Stated task
Write the rows as a JSON list of strings, one string per line and no blank lines, starting at the line containing "Select the 10%-30% Polysaccharides tag" and ending at the line containing "coord(404,419)", both included. Leave the pictures out.

Provided records
-.-.-

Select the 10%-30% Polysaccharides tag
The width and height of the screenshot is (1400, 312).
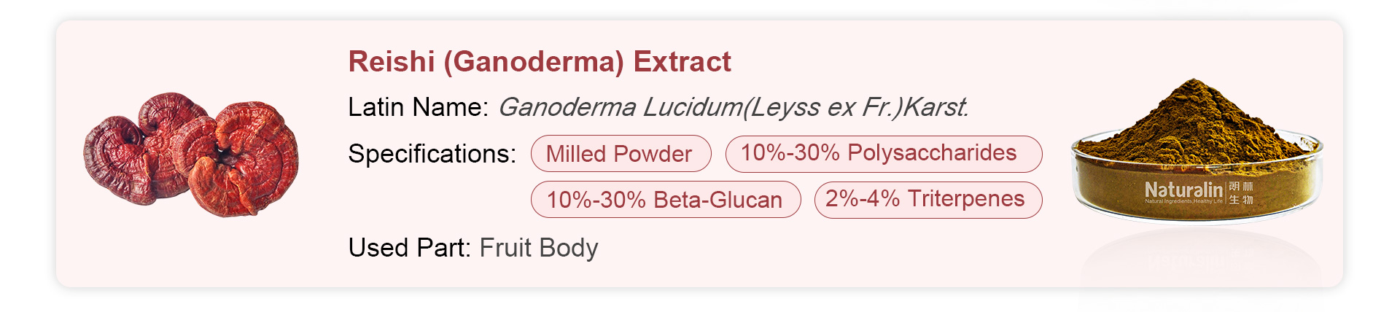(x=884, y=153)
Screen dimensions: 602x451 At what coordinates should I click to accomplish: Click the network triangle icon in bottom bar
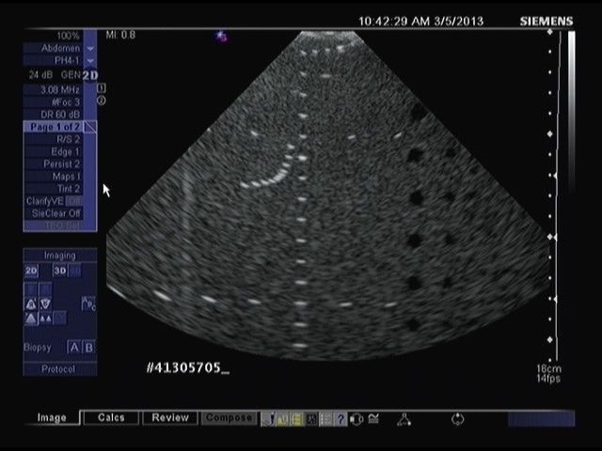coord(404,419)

-.-.-

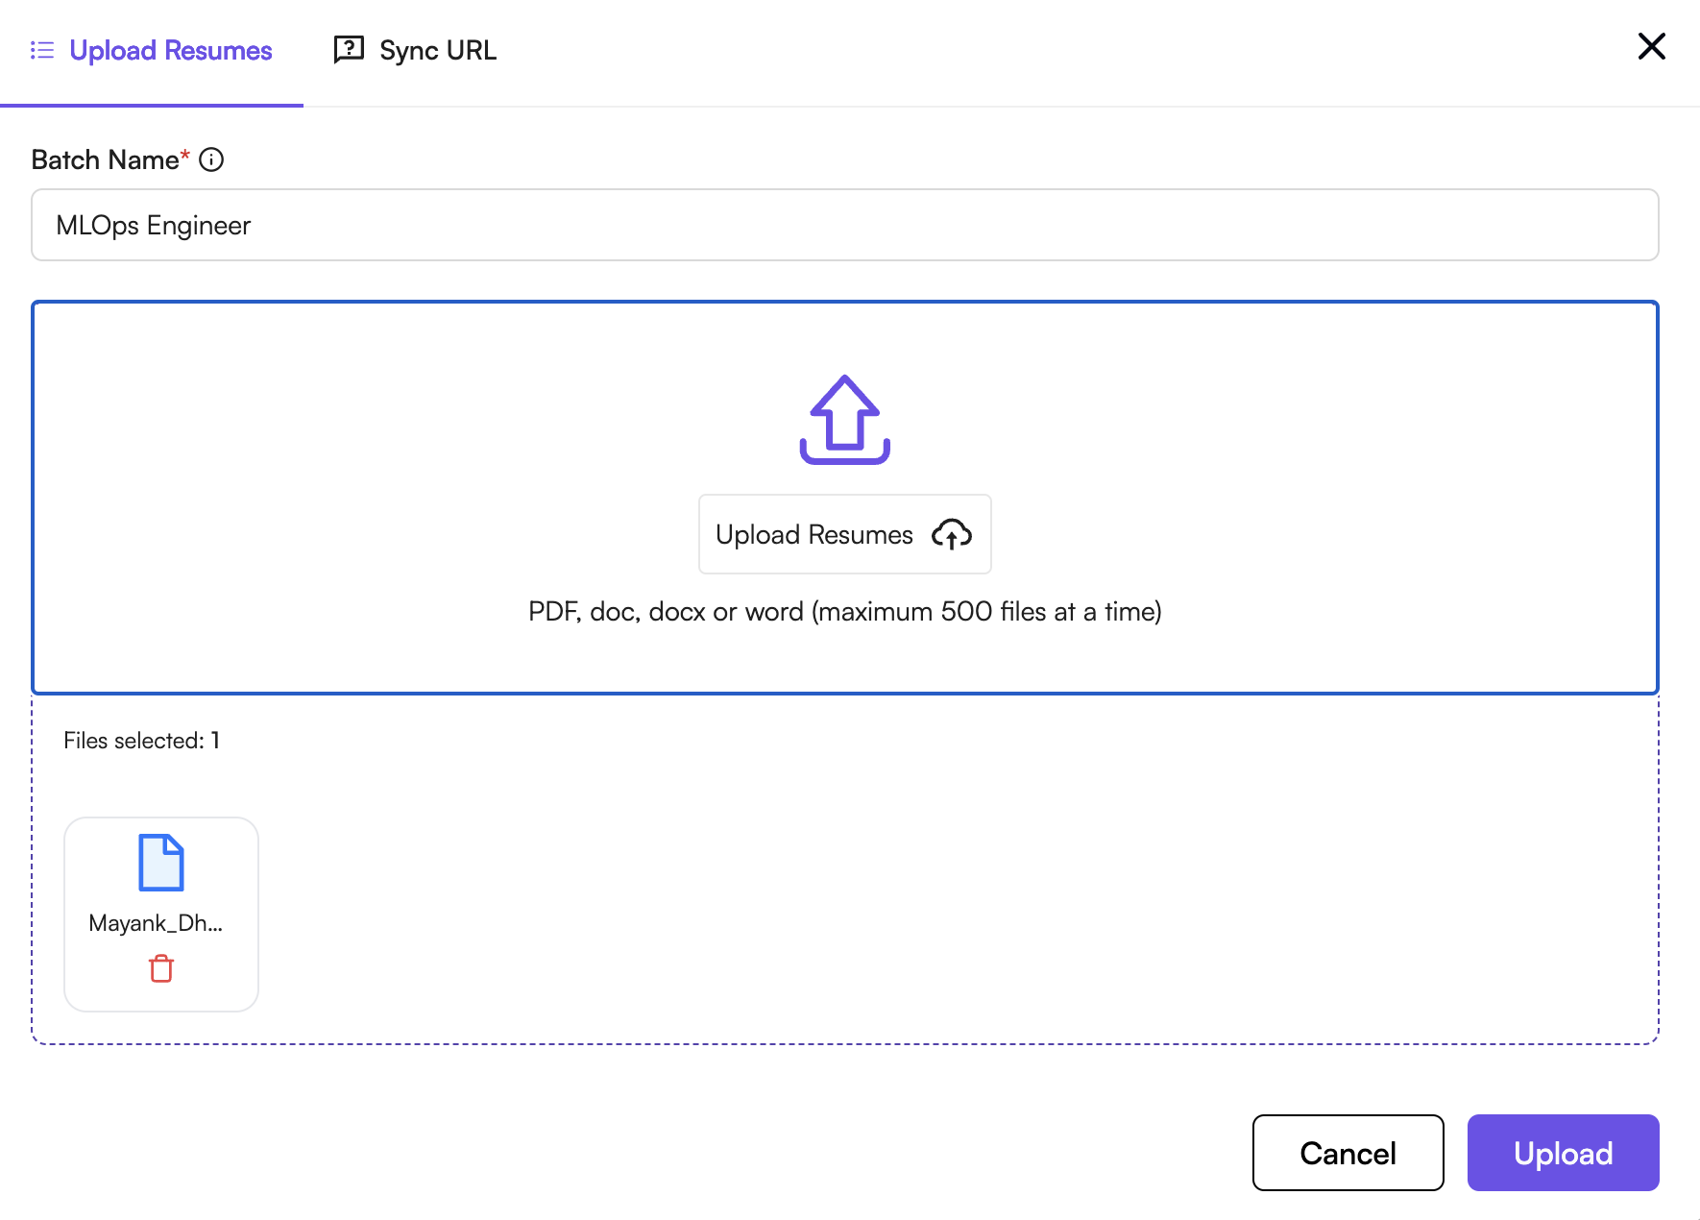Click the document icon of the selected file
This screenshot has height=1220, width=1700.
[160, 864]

-.-.-

Task output
[
  "Select the 10%-30% Polysaccharides tag",
  "The width and height of the screenshot is (1400, 312).",
  "(x=884, y=153)",
  "Screen dimensions: 602x451 At what coordinates should I click to accomplish: Click the network triangle icon in bottom bar",
  "coord(404,419)"
]